U. COLORADO (US)—New information about the brain mechanisms that allow us to make choices may open the door to new treatments for anxiety disorders.
Researchers have found that “neural inhibition,” a process that occurs when one nerve cell suppresses activity in another, is a critical aspect in our ability to choose. The findings were reported recently in the Proceedings of the National Academy of Sciences.
“The breakthrough here is that this helps us clarify the question of what is happening in the brain when we make choices, like when we choose our words,” says Yuko Munakata, a psychology professor at the University of Colorado at Boulder.
“Understanding more about how we make choices, how the brain is doing this, and what the mechanisms are could allow scientists to develop new treatments for things such as anxiety disorders.”
Researchers have long struggled to determine why people with anxiety can be paralyzed when it comes to decision-making involving many potential options.
Munakata believes people with anxiety have decreased neural inhibition, which leads to difficulty making choices.
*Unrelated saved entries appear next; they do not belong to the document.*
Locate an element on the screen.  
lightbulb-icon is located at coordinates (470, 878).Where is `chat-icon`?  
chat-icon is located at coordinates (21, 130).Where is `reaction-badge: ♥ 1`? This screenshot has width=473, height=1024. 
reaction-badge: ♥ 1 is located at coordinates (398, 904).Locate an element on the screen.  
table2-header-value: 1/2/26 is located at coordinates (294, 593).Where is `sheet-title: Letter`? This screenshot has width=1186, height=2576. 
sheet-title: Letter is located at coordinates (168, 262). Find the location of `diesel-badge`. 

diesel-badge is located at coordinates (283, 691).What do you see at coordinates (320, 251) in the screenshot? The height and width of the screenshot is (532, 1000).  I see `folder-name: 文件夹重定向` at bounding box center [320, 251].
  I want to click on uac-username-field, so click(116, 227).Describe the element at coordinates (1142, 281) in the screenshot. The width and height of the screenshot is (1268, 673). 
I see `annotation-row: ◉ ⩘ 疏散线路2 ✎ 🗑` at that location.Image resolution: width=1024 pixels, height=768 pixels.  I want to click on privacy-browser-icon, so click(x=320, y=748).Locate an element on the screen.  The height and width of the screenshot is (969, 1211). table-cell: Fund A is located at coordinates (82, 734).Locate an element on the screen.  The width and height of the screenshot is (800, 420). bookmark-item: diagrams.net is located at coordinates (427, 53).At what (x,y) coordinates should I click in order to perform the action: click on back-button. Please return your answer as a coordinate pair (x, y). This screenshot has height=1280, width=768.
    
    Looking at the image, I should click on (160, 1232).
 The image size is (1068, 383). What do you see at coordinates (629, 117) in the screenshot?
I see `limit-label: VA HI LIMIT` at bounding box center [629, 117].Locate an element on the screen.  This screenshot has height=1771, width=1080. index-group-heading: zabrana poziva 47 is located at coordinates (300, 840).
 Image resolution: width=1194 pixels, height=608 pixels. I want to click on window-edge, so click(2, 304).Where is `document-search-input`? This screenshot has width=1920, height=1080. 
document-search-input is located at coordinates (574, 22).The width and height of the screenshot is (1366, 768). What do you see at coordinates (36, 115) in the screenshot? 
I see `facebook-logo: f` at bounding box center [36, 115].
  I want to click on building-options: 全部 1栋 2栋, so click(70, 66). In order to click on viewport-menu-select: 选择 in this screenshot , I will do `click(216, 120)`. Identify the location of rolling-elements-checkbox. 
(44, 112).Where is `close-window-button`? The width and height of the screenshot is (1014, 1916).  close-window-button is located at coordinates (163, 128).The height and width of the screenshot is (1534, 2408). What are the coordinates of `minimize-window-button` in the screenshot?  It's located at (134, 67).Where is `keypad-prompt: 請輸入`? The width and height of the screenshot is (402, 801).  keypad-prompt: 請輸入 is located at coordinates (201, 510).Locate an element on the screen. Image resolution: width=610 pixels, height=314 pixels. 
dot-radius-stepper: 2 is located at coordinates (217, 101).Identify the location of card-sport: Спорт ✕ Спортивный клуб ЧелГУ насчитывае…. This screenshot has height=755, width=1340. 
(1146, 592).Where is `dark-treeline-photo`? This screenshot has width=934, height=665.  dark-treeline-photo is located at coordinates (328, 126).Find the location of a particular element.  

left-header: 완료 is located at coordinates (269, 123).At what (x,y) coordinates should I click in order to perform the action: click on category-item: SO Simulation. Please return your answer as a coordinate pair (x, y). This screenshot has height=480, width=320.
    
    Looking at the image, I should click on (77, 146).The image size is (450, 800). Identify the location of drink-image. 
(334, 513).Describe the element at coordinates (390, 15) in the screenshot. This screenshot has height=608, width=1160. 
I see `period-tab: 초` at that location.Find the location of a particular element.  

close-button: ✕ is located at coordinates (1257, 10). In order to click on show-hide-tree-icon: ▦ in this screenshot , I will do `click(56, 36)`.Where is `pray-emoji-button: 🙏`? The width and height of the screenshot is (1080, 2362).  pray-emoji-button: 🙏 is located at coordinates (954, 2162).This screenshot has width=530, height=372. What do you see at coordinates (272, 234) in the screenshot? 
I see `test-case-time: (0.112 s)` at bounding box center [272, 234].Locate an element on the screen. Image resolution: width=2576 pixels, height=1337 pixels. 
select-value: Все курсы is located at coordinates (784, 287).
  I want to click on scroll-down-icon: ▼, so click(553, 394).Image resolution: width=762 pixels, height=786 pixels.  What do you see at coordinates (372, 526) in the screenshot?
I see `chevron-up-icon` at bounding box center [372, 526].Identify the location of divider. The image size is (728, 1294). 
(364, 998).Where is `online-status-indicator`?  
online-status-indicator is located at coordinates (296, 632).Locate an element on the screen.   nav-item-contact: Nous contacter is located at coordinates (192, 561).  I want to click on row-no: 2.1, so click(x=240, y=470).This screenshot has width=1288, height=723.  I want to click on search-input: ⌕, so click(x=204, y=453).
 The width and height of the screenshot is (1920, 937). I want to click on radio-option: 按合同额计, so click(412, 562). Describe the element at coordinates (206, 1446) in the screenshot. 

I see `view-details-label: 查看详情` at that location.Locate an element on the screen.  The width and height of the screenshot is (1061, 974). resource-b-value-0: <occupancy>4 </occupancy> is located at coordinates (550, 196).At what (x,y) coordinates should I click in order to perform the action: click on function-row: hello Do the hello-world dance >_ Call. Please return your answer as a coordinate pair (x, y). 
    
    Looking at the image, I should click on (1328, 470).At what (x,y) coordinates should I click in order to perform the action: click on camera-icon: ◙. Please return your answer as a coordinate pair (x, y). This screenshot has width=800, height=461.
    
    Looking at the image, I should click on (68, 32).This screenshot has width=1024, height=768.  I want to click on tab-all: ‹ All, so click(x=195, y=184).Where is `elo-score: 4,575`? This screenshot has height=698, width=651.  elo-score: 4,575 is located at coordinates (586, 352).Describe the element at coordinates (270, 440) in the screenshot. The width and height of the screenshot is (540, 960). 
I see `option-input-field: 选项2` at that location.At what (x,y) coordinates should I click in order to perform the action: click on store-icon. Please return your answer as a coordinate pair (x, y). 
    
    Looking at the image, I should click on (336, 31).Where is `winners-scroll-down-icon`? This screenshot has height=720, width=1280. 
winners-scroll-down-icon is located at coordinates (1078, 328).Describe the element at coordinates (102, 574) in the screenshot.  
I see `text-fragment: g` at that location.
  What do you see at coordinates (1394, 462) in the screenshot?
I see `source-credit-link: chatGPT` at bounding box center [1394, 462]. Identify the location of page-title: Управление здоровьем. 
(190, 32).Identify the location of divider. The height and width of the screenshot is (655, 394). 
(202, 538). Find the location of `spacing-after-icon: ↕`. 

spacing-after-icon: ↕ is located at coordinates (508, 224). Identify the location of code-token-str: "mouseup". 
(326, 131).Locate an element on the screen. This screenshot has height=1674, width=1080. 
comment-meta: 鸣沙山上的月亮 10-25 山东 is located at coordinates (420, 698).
“A lot of the pieces have been there,” she says. “What’s new in this work is bringing all of this together to say here’s how we can fit all of these pieces of information together in a coherent framework explaining why it’s especially hard for people with anxiety to make decisions and why it links to neural inhibitors.”
Munakata and colleagues tested the idea that neural inhibition in the brain plays a big role in decision-making by creating a computer model of the brain called a neural network simulation.
“We found that if we increased the amount of inhibition in this simulated brain then our system got much better at making hard choices,” says Hannah Snyder, a psychology graduate student who worked with Munakata on the study.
“If we decreased inhibition in the brain, then the simulation had much more trouble making choices.”
Through their model they looked at the brain mechanisms involved when we choose words. They then tested the model’s predictions on people by asking them to think of the first verb that comes to mind when they are presented with a noun.
“We know that making decisions, in this case choosing our words, taps into this left-front region of the brain, called the left ventrolateral prefrontal cortex,” Munakata says. “We wanted to figure out what is happening in that part of the brain that lets us make these choices. Our idea here, which we have shown through the word-choosing model, is that there’s a fight between neurons in this area of the brain that lets us choose our words.”
They then tested the model’s predictions that more neural inhibition in the brain makes it easier to make choices by examining the effects of increased and decreased inhibition in people’s brains. They increased inhibition by using a drug called midazolam and found that people got much better at making hard choices.
It didn’t affect other aspects of their thinking, but rather only the area of making choices. They investigated the effects of decreased inhibition by looking at people with anxiety.
“We found that the worse their anxiety was, the worse they were at making decisions, and the activity in their left ventrolateral prefrontal cortex was less typical,” Munakata says.
There are two ways in which the research could be helpful in improving treatments for anxiety, according to Snyder.
While specific medications that increase neural inhibition are currently used to treat the emotional symptoms of anxiety disorders, the findings suggest that they might also be helpful in treating the difficulty those suffering from anxiety have in selecting one option when there are too many choices.
“Secondly, a more precise understanding of what aspects of cognition patients are struggling with could be extremely valuable in designing effective approaches to therapy for each patient,” she says. “For example, if someone with an anxiety disorder has difficulty selecting among multiple options, he or she might benefit from learning how to structure their environment to avoid choice overload.”
The center is funded by the National Institute of Mental Health.